[Activity]: After repeating the line containing "1346x622 pixels.", stop; until then, repeat each line of the listing below exactly, starting with the first.

[Data excerpts]:
□ □ □ □ □
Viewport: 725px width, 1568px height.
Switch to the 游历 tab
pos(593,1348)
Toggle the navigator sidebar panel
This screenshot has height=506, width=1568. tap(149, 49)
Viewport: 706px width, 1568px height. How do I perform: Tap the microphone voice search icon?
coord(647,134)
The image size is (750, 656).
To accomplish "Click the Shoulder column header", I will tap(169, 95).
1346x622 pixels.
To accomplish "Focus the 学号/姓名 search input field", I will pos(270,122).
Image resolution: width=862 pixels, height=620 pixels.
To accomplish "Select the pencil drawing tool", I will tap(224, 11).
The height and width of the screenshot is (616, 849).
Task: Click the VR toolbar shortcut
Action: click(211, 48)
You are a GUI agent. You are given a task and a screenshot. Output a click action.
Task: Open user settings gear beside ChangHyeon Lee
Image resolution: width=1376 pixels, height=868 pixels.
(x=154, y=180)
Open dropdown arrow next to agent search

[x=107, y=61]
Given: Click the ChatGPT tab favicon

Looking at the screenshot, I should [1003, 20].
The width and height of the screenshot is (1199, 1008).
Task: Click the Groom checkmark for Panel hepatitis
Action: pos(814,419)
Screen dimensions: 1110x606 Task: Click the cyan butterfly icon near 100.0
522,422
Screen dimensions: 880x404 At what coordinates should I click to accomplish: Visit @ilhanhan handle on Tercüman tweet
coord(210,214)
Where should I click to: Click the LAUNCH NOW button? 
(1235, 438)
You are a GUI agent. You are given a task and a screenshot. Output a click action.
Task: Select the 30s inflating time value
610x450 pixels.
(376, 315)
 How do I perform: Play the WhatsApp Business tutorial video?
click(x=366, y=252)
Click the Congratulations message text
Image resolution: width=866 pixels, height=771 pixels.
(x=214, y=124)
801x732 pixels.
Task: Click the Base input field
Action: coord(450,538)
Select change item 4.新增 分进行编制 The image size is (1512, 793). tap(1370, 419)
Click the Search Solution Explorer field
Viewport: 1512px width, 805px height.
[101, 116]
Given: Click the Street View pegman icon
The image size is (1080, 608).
□ □ □ □ □
[Response to the exercise]:
Viewport: 725px width, 1568px height.
Switch to the 游历 tab
pos(593,1348)
Toggle the navigator sidebar panel
This screenshot has height=506, width=1568. tap(149, 49)
Viewport: 706px width, 1568px height. How do I perform: Tap the microphone voice search icon?
coord(647,134)
The image size is (750, 656).
To accomplish "Click the Shoulder column header", I will tap(169, 95).
1346x622 pixels.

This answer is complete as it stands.